Venti ore dopo la celebrazione dell’accordo di coalizione in cui «si vede la mano dei socialdemocratici», Martin Schulz è alle prese con la rivolta nel partito. Gli eletti al Bundestag gli rinfacciano di aver pensato al destino personale prima che al futuro della Spd, proprio alla vigilia del referendum degli iscritti previsto entro fine mese. C’è chi gli chiede, senza mezzi termini, di fare un passo indietro, e chi prima taceva e ora parla.

TUTTO A PORTE CHIUSE ma con voci passanti oltre la soglia anche della normale dialettica politica. Di pubblico dominio grazie alle rivelazioni della stampa, esattamente come la lista dei ministri Spd dove spicca il vice-cancelliere Olaf Scholz neo ministro delle finanze . Mentre le notizie storiche rischiano di passare in sordina: se Schulz «girerà» la segreteria della Spd alla capogruppo Andrea Nahles, per la prima volta dopo 153 anni sarà una donna a guidare il partito socialista tedesco.

La riunione privata del gruppo parlamentare Spd di mercoledì «intercettata» da Die Welt restituisce il clima intorno a Schulz in veste di ministro degli esteri.
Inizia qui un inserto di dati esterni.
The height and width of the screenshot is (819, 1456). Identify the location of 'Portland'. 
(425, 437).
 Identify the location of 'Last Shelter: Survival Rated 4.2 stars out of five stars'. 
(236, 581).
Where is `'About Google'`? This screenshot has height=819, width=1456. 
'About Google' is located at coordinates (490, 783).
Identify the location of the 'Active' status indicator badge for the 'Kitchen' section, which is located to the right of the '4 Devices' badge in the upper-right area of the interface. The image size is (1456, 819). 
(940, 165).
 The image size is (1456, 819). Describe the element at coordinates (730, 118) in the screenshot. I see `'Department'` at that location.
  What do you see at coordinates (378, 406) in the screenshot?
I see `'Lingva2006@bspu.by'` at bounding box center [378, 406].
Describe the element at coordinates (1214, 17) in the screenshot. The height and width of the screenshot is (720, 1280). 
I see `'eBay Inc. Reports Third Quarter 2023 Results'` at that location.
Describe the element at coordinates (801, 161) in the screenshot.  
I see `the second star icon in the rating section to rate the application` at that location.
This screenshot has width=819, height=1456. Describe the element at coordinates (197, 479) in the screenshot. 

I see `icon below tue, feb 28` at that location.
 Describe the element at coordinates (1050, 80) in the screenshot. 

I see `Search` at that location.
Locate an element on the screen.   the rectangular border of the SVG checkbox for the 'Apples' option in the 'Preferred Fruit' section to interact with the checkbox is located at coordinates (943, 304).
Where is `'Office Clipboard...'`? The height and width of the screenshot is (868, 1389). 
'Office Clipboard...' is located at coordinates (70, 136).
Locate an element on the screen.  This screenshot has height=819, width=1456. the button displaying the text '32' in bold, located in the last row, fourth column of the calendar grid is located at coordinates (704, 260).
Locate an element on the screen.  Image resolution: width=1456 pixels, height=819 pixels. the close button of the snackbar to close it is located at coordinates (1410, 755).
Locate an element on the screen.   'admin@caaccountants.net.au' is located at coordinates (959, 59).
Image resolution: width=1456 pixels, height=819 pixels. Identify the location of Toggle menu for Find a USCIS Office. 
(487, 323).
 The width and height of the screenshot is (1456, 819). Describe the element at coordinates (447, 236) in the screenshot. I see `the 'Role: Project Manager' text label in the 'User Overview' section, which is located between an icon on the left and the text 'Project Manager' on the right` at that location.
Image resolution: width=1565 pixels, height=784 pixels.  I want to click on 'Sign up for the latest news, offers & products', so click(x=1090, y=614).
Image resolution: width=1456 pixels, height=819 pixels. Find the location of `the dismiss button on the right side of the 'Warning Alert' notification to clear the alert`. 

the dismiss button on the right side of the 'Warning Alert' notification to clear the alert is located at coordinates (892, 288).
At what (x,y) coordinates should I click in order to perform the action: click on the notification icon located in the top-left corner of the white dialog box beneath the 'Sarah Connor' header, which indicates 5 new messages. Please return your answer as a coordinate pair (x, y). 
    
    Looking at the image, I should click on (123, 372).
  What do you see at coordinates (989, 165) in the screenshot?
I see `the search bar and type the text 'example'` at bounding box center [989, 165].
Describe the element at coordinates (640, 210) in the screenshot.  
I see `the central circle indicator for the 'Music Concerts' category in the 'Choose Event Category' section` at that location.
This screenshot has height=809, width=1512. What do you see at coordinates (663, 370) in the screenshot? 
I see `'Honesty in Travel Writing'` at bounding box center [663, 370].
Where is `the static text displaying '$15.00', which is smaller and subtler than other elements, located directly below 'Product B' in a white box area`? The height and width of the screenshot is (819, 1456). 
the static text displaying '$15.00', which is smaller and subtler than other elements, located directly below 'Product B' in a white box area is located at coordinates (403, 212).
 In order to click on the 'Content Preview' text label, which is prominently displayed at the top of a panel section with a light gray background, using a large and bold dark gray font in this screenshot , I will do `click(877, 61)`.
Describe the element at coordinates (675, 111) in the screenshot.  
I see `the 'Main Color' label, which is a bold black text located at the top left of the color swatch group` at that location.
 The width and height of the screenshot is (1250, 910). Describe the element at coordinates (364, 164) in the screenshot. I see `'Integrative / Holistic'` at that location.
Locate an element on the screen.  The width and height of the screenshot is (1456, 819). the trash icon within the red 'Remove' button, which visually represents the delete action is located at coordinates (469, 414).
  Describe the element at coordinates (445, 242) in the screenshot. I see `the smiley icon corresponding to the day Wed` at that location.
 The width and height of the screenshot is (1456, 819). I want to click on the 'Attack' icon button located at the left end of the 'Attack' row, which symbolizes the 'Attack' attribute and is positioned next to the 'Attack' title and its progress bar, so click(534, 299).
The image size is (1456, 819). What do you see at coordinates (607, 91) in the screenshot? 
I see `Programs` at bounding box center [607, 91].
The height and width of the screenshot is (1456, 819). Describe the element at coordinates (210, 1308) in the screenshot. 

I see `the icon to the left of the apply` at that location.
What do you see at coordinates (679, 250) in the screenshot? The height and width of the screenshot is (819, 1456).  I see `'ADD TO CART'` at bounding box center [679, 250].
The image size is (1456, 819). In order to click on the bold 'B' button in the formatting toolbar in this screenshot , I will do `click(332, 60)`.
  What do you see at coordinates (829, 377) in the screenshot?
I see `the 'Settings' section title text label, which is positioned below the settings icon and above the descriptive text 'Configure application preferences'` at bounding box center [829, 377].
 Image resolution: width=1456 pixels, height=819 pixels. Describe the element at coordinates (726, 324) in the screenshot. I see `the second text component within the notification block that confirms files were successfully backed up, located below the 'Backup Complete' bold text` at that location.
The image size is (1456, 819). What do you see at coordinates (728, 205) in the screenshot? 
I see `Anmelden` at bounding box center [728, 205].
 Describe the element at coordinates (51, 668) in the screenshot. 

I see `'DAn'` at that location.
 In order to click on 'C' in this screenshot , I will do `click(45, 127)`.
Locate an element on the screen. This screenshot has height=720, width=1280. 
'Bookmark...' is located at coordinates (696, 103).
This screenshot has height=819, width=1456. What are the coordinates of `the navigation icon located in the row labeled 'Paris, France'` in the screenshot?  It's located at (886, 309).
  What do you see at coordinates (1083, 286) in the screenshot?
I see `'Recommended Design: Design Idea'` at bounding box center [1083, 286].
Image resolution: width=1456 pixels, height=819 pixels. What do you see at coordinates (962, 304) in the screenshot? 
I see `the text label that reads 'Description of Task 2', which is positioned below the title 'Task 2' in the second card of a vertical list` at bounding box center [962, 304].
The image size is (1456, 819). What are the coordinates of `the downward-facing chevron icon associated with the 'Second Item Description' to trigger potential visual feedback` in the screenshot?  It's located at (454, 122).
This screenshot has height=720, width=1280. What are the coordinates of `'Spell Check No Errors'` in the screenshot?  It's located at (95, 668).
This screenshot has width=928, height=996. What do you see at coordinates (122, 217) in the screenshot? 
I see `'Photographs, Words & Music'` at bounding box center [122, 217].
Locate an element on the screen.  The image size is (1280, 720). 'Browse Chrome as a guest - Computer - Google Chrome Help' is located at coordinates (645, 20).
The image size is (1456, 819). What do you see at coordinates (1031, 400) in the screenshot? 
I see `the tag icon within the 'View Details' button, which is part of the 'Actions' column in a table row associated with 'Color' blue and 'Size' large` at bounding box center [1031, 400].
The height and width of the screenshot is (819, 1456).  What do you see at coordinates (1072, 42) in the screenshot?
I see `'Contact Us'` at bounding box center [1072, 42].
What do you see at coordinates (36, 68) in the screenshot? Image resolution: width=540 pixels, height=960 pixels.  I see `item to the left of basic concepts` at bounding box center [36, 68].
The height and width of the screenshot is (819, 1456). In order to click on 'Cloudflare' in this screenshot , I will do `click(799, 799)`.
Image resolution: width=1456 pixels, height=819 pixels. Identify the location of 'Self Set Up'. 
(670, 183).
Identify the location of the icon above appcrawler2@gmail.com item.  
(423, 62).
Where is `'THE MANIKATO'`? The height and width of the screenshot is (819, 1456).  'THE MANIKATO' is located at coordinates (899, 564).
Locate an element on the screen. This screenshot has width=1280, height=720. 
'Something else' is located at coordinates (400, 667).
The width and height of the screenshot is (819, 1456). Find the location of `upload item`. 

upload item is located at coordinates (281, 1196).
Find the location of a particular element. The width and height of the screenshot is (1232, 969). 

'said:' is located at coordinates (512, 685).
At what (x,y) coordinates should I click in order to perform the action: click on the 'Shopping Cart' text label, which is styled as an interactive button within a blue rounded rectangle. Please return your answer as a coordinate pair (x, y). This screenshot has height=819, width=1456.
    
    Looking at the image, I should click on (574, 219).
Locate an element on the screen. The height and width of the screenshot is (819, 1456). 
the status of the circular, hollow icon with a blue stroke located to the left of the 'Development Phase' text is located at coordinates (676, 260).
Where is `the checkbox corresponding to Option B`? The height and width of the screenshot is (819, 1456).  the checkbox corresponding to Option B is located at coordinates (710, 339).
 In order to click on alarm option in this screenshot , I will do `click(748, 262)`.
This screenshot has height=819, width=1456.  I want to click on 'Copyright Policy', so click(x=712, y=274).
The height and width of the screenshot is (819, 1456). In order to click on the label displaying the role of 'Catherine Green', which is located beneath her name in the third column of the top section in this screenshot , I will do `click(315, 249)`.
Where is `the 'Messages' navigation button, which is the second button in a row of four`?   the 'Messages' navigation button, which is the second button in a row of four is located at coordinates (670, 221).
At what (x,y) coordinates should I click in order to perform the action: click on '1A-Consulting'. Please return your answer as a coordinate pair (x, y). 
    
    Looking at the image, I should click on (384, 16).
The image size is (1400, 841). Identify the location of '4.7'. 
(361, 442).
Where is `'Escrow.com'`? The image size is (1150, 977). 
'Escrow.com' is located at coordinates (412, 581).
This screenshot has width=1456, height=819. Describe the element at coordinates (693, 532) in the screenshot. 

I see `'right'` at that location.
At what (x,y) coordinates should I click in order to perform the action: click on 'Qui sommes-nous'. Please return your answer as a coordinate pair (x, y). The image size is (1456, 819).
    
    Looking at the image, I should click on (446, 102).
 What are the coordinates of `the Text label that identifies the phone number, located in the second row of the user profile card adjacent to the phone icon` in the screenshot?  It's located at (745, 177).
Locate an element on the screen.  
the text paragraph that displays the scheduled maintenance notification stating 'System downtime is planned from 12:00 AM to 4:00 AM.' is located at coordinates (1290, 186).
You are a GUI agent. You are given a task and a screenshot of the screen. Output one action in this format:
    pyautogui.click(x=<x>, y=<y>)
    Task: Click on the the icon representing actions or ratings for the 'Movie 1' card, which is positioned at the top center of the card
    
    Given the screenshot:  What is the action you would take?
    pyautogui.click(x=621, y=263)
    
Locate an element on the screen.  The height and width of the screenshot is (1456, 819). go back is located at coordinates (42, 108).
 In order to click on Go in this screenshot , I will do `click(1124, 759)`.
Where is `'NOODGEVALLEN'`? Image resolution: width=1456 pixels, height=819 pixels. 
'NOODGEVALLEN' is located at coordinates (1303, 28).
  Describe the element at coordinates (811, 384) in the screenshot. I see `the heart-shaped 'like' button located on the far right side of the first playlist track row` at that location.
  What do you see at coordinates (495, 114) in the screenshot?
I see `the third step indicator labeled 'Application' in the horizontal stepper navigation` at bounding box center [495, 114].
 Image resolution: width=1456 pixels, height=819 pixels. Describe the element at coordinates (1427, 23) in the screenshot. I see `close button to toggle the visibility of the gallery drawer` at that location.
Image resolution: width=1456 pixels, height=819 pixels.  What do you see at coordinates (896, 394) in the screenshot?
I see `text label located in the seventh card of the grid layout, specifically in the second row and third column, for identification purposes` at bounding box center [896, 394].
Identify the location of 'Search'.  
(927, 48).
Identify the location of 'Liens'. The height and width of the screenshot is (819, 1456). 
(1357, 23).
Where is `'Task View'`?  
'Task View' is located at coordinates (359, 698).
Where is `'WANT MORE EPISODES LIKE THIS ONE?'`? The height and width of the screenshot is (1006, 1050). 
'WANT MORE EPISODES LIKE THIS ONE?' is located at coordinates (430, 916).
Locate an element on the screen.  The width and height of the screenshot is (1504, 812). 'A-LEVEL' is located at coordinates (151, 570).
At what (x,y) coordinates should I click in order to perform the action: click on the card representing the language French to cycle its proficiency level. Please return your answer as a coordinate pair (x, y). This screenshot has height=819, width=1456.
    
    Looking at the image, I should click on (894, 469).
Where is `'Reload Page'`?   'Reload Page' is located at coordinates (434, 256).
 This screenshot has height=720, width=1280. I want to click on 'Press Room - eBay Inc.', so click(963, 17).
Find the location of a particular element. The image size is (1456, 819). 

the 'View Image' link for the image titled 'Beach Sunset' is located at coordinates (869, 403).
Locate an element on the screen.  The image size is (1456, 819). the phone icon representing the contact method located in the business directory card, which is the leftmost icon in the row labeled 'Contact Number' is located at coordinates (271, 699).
Nel meeting nessuna divergenza sull’accordo con la Cdu ma critica alle ambizioni del segretario. Il leader del partito in Sassonia, Martin Dulig, implora: «Ti chiedo, Martin, di riconsiderare il tuo ruolo nel governo». Così deputati di Bassa Sassonia, Nordreno-Vestfalia, Assia mai sentiti prima, senza contare gli Jusos disobbedienti già alla Groko. Per questo è già partita la successione.

LA FUTURA SEGRETARIA è iscritta a Ig-Metall ma anche ad Attac; sostiene l’energia di Eurosolar mentre presiede gli «Amici del Brandt-Center» di Gerusalemme e la scuola di formazione Spd. Nel curriculum, il cursus richiesto a chi aspira alla carica pubblica, compreso il ministero del lavoro guidato fino al 2017.

EPPURE LA CHIAVE del successo di Andrea Nahles, 47 anni, cattolica, non sta nella gavetta perfetta ma nell’avere convinto – in appena sette minuti – il 56% dei delegati del congresso di Bonn a votare la «Realpolitik» di Schulz. Da quel momento Nahles è diventata segretaria sul campo, in supplenza al leader condannato dalle proprie parole: da «non farò l’alleanza con Merkel» a «mai in un governo a guida Cdu».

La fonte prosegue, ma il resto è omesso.